No resulta fácil resolver esta disyuntiva, que dispone de sólidos argumentos de una y otra parte; aunque como veremos se trataría de combinar elementos de ambos posicionamientos. Aquí solo apuntaremos a algunos criterios generales y elementales. En primer lugar, se deben combatir y desmontar los discursos del odio, elaborados en base a relatos históricos falseados y agravios en gran medida imaginarios. Esto no resultará nada fácil cuando las bases sociales del independentismo catalán han sido formateadas ideológica, identitaria y emocionalmente bajo estos presupuestos. Se trata, pues, de una tarea de largo recorrido y donde la izquierda catalana tiene una elevada responsabilidad. El independentismo no dispondría de su actual hegemonía si no hubiera contado con la incapacidad, cuando no con la complicidad, de la izquierda, para afrontar un combate contra sus postulados etnicistas.
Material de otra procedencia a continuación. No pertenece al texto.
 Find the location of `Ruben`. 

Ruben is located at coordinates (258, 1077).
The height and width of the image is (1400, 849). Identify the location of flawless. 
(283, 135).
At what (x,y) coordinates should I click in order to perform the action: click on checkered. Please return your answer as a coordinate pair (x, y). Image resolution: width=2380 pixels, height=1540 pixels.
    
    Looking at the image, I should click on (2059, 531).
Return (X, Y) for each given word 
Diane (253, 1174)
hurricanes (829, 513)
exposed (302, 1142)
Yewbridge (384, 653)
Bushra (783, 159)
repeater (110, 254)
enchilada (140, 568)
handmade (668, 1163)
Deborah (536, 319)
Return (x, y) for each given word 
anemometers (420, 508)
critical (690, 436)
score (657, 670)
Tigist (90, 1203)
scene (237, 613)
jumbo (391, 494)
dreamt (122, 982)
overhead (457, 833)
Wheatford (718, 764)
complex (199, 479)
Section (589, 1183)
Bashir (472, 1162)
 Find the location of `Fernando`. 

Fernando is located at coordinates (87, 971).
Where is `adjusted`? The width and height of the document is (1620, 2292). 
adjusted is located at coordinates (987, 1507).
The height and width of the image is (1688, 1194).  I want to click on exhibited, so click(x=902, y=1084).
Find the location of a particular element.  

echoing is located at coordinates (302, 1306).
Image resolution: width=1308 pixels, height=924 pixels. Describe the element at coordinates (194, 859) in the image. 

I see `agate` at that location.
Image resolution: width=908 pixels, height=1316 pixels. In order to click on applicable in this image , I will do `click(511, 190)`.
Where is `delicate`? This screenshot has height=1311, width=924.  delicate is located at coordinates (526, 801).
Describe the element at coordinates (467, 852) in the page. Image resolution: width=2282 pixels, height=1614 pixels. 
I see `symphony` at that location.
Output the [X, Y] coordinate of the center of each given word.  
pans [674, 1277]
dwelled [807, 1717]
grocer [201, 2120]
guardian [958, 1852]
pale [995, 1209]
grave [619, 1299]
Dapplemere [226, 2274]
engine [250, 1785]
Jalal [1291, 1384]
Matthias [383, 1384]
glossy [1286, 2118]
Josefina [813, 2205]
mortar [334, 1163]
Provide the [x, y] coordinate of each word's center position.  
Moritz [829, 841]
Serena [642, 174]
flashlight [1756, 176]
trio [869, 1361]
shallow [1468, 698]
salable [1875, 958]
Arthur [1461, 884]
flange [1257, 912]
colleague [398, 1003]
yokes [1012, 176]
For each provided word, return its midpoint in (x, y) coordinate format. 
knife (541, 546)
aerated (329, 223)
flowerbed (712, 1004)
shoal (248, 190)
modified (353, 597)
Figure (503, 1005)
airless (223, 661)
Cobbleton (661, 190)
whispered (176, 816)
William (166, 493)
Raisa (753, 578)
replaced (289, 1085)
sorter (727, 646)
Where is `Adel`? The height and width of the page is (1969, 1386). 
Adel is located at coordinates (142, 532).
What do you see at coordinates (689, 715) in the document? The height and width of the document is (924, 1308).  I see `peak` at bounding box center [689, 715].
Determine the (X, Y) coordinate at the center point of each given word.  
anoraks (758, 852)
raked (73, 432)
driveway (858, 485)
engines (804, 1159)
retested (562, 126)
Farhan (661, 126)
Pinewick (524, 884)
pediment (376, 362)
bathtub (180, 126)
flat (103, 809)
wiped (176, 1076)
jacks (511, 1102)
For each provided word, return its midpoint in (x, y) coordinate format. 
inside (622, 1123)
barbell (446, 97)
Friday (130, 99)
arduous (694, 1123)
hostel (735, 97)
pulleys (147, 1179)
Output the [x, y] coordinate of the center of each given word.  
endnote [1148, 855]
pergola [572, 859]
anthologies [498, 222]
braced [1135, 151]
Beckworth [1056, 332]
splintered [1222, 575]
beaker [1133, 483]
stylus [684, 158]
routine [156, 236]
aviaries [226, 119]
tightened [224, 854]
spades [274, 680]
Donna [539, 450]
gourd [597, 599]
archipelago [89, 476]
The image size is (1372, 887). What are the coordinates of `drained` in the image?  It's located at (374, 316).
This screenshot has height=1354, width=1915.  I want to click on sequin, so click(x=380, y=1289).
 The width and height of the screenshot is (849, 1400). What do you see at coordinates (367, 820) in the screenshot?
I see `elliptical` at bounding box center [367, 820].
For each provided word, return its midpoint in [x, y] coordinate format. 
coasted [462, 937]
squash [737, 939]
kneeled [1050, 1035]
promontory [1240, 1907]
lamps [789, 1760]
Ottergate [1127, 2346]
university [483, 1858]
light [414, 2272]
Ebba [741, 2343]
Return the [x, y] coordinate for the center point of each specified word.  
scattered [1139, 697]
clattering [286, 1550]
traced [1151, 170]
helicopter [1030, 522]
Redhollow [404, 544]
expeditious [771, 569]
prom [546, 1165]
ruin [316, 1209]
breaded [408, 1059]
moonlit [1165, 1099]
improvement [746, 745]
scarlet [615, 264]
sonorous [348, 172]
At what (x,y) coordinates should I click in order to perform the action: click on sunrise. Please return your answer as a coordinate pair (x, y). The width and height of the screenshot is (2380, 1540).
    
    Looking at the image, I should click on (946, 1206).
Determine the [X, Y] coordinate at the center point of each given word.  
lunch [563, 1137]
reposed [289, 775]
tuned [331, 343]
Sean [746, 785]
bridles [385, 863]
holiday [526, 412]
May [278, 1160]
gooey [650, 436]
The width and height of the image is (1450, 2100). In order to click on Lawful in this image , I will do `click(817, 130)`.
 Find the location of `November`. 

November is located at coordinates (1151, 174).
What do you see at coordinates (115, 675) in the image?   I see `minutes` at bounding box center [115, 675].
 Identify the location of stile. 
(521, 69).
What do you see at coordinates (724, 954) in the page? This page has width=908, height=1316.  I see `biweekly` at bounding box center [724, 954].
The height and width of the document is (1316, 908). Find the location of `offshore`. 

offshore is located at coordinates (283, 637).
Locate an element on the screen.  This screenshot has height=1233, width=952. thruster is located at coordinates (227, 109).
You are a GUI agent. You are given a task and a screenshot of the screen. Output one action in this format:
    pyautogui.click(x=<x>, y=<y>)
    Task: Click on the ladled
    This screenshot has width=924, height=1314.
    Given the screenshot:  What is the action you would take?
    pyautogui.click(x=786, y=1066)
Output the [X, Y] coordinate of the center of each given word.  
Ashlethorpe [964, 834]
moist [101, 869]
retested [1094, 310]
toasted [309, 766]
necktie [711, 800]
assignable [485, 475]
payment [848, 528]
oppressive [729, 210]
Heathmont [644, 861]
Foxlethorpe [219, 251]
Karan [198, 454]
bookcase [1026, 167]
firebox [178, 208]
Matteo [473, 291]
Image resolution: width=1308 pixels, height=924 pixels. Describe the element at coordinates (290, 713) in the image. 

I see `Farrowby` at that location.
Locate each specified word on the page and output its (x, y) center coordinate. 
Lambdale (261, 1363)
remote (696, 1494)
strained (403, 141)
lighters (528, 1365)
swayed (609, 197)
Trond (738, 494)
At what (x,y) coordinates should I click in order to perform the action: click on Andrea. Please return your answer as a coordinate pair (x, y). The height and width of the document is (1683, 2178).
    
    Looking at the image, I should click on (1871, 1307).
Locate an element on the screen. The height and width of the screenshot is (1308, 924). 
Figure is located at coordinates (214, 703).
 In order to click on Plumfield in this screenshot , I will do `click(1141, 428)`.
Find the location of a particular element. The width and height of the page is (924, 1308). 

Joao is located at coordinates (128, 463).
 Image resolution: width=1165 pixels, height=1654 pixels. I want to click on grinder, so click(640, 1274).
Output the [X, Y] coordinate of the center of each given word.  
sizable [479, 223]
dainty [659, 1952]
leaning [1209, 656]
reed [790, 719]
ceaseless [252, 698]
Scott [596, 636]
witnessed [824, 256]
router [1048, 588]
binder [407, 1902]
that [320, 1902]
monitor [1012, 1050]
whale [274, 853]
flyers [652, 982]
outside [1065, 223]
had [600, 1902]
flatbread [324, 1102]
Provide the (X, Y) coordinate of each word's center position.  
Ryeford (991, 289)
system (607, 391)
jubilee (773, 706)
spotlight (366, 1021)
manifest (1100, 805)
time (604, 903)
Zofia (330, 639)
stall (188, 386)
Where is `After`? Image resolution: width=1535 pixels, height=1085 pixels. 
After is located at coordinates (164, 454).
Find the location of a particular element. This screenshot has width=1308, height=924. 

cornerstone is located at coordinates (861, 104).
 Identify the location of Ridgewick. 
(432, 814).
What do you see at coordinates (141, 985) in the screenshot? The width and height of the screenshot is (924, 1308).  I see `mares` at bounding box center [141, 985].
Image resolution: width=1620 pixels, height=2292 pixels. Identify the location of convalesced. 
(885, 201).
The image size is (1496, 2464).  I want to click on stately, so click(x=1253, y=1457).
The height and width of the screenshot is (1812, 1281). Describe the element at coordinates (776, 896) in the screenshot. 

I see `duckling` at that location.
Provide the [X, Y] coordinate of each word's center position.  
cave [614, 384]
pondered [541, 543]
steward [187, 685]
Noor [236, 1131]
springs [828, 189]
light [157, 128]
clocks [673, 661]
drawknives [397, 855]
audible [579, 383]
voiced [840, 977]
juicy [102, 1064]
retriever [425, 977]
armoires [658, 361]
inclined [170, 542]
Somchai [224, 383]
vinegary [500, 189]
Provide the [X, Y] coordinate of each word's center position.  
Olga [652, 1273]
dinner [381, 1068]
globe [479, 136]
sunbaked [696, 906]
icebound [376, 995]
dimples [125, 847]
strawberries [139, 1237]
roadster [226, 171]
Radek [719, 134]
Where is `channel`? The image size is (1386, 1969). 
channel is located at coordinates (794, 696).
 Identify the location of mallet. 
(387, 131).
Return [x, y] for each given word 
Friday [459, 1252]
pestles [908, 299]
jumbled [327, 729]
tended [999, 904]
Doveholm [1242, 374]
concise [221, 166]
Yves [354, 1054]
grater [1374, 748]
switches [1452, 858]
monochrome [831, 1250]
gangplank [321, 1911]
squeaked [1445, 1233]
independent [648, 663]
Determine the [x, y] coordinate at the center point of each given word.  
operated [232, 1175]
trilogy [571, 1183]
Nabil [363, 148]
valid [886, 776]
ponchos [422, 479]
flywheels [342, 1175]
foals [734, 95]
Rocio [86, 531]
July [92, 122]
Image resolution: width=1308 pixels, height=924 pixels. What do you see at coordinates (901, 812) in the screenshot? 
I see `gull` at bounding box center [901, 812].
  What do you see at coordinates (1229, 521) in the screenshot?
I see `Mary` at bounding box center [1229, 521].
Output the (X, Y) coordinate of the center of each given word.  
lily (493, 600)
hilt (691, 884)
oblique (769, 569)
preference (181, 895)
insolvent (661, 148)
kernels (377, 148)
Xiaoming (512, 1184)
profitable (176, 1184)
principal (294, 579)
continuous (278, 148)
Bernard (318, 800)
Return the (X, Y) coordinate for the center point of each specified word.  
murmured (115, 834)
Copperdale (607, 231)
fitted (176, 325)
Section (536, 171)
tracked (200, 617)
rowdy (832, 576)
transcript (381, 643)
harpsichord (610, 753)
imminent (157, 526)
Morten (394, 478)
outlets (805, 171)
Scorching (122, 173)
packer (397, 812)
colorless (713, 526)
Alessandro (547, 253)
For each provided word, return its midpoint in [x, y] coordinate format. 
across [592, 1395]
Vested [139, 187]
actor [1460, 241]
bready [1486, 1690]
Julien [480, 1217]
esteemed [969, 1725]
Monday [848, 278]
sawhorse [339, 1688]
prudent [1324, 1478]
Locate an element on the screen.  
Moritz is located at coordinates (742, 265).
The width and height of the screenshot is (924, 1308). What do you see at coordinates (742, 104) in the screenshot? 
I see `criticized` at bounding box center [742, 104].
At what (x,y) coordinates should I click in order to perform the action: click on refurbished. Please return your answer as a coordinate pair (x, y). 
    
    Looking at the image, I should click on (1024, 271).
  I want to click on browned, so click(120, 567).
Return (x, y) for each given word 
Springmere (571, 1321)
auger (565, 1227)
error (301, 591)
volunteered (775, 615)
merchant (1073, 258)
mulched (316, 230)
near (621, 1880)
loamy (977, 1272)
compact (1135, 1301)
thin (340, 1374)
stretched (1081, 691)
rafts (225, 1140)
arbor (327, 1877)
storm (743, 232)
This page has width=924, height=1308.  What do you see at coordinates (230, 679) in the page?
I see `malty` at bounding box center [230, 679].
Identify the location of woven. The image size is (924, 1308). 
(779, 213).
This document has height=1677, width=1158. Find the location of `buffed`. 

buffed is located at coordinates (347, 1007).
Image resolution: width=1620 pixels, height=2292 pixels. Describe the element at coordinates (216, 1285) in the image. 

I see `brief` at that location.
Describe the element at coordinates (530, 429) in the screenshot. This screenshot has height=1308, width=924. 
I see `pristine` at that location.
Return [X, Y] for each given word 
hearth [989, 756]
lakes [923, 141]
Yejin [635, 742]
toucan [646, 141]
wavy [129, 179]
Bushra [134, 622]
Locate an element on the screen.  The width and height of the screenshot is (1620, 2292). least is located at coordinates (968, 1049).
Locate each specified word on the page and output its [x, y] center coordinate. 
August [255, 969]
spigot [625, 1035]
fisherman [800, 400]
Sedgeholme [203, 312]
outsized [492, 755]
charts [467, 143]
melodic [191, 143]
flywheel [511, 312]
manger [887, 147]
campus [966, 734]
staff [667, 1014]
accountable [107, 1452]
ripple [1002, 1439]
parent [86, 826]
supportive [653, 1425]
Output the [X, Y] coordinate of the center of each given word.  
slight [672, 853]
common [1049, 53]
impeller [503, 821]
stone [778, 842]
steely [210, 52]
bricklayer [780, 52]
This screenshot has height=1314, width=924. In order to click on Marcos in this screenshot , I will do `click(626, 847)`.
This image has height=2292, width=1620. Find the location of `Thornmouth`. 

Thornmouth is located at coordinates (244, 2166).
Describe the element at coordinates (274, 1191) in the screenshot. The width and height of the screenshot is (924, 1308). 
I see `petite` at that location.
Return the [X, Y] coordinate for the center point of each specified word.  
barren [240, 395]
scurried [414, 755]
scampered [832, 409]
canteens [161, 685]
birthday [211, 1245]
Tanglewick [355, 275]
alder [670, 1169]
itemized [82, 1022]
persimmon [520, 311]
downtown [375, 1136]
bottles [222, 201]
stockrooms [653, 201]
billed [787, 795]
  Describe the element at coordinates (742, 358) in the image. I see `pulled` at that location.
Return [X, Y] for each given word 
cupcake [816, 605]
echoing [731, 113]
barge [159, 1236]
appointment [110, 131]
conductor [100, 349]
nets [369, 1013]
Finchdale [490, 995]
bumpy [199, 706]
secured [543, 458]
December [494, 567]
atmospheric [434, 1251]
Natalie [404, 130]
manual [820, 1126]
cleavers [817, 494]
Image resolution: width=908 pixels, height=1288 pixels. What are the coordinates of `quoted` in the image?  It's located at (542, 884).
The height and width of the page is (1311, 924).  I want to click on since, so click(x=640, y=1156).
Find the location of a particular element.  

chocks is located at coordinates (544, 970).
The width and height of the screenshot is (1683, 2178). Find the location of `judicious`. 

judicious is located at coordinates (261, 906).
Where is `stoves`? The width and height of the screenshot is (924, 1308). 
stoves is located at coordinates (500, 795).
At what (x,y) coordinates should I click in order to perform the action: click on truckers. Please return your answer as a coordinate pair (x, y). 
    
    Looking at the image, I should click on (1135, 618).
En segundo lugar, tanto el Estado español como la Generalitat de Catalunya deberían reconocer su pluralidad interna. En este punto, por lo que corresponde a la parte española, existe un reconocimiento a esta diversidad ciertamente superior a otros Estados europeos, pero insuficiente tanto en el terreno simbólico como en la arquitectura institucional de Estado y donde aún queda camino por recorrer; especialmente en el terreno de la corresponsabilidad fiscal. La cuestión reviste mayor gravedad en la parte catalana, pues desde el nacionalismo hegemónico se persigue desde hace décadas la homogenización cultural y lingüística de los catalanes de lengua castellana que ahora, incluso, ven cuestionada su plena ciudadanía en base a criterios etnicistas. Aquí nos topamos ante un gran escollo, pues para el nacionalismo catalán las “conquistas” en esta materia, como por ejemplo la inmersión lingüística, son irrenunciables, cuando desde una perspectiva de respeto a la pluralidad interna del país deberían ser erradicadas.
En tercer lugar, ambas partes habrían de pactar un compromiso con la lealtad institucional. El Estado español, como ha ocurrido con demasiada frecuencia, no debería utilizar sus facultades para laminar competencias de ámbito autonómico, ni ceder a tentaciones recentralizadoras. Tampoco los ejecutivos autónomos pueden saltarse la legalidad vigente, las resoluciones judiciales y las reglas de juego institucionales como se ha visto hasta la saciedad en el curso del proceso soberanista. Ciertamente, no se debe reclamar a los independentistas que dejen de serlo, pero sí que es exigible el respeto al ordenamiento jurídico-político y que utilicen los cauces previstos para su transformación.
En definitiva, existe una delgada línea roja que separa las legítimas aspiraciones al autogobierno y a la protección y difusión de la cultura y lengua catalanas, del nacionalismo etnicista y excluyente que propugna la homogenización cultural e ideológica de la sociedad mediante métodos coactivos. Una distinción que la deriva independentista del catalanismo ha diluido al punto de conducir a una peligrosa confusión entre ambos vectores. El éxito o fracaso de la mesa de diálogo dependerá en gran medida de su capacidad de saber operar con esta distinción.